3) At 60 days prior to lease end you MUST notify the leasing company and let them know what you are going to do. (keeping the machine, sending it back,) you must also mail them a letter of intent and keep good records of this and all phone calls, they are sneaky and will try to get you into additional months if not paying attention.
4) You are responsible of sending the machine back, most companies will absorb this expense providing you are buying from them sort of a gray area here but technically YOU are responsible for the lease return machine.
5) Most leasing companies will charge something called an “Interim Rent” this is the difference between the time the machine is installed and the first bill is sent to you, it only happen once but it does happen.
6) It is your responsibility to make sure the machine is working properly and nothing is broken at the time of return.

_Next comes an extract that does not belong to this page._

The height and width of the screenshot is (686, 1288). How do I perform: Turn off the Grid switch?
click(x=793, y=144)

7) If you enter an all inclusive lease and the company (service provider goes out of business) its your loss,very few times in my 27 years have I seen a company getting recourse. Phil has said from the beginning, NEVER ENTER A 5 YEARS LEASE!, To me, this is just crazy. If you cant afford or do not want 3 year buyout then go with 3 years FMV lease.

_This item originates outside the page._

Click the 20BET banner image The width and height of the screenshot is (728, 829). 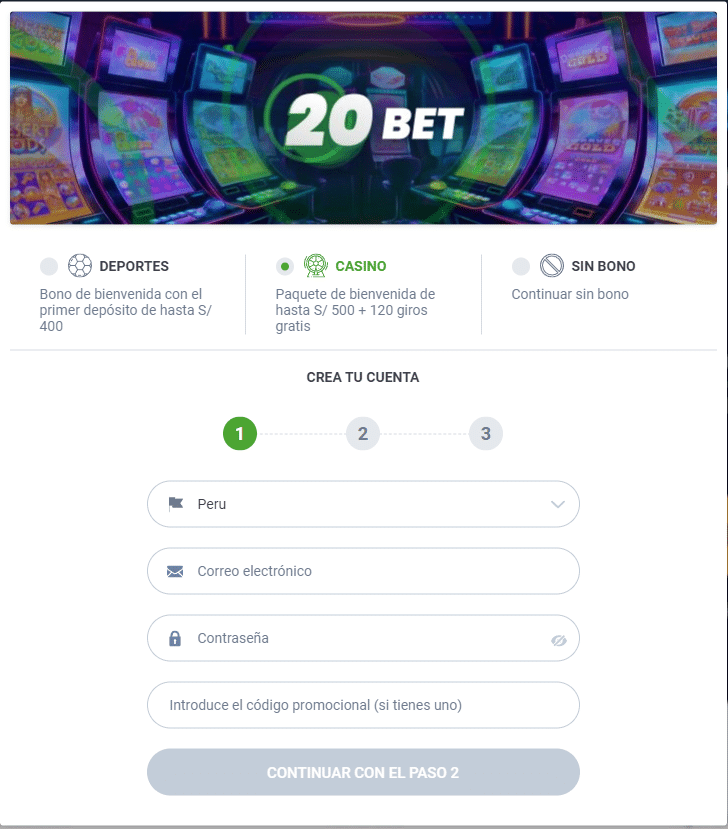[x=363, y=115]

8a) Once you have leased a copier, that machine must stay at the location that is on the lease agreement, if you move the machine to another address, you must notify the leasing company so they can make the change.

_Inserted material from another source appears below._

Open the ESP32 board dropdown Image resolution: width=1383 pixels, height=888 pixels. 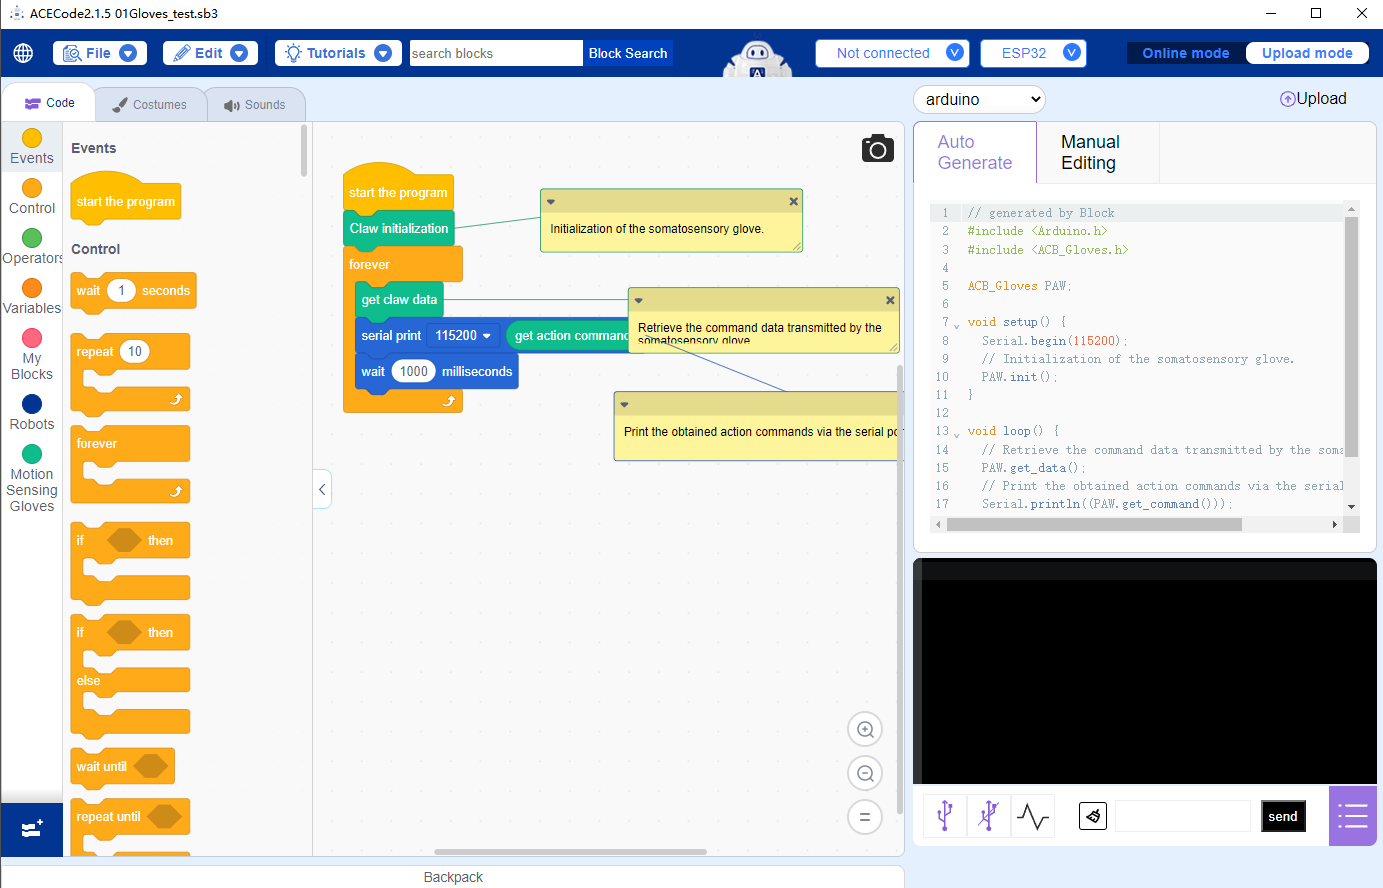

8b) Lets say you have leased a copier from a company and the machine had issues that could not be resolved and lets say the copier company that you are using removed that machine and gave you another, YOU are still responsible for the machine THEY removed! that machine with that serial number is due back to the leasing company, they DO NOT want any other machine but the one on the original “lease agreement”.
Types of leases:
A FMV lease is Fair Market Value, which means and the end of the lease the machine goes back or you may purchase it a fair market value, this is the cheapest way to go.
A dollar buy out lease is a lease (typically a little higher a month then a FMV) but when the lease is over, you buy the machine for $1.00, no catches it is Black & White.
Some companies have to get the latest and greatest machine every three years and money is not an issue, for this customer a FMV lease works out well, three years and out the door.
For the frugal customer, the one who closely watches expenses and is fiscally responsible, the $1.00 Buy out lease is very good, after three years you own the machine and if you were picked a good model machine, there is no reason why the machine can not last 7 years. Trust me it works out in your favor this way, just do the math.